EXTRACTED INFORMATION:
'''

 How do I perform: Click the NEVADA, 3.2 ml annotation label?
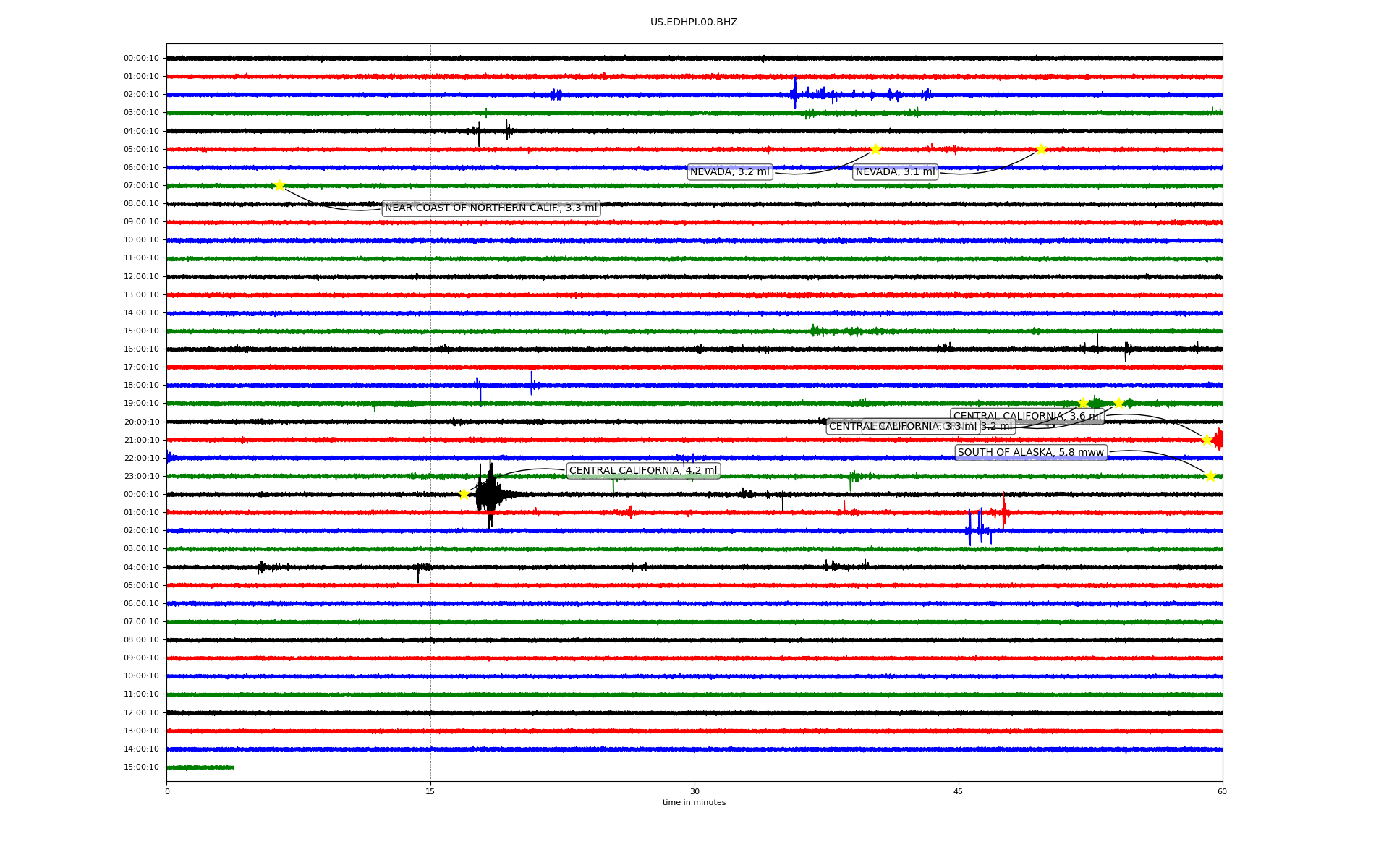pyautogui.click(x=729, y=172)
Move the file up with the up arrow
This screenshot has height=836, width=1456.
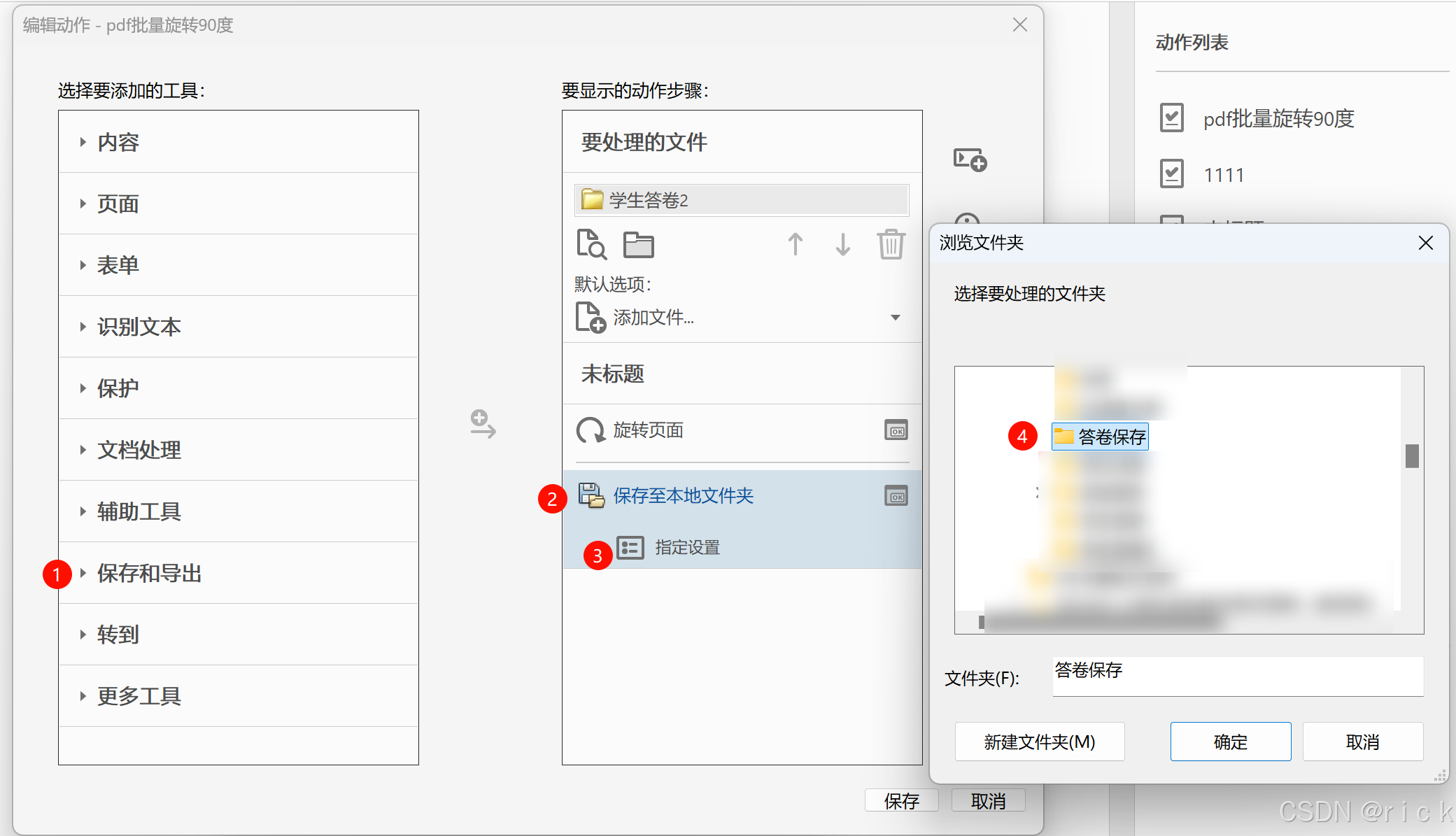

'''
'''

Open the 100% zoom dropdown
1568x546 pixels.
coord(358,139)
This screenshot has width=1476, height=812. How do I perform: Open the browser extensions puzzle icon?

'''

The lines above from the line with "How do I perform: Click" through the line with "This screenshot has height=836, width=1456." are to be given again word for word, with no pictures among them.

ANSWER SECTION:
 How do I perform: Click the NEVADA, 3.2 ml annotation label?
pyautogui.click(x=729, y=172)
Move the file up with the up arrow
This screenshot has height=836, width=1456.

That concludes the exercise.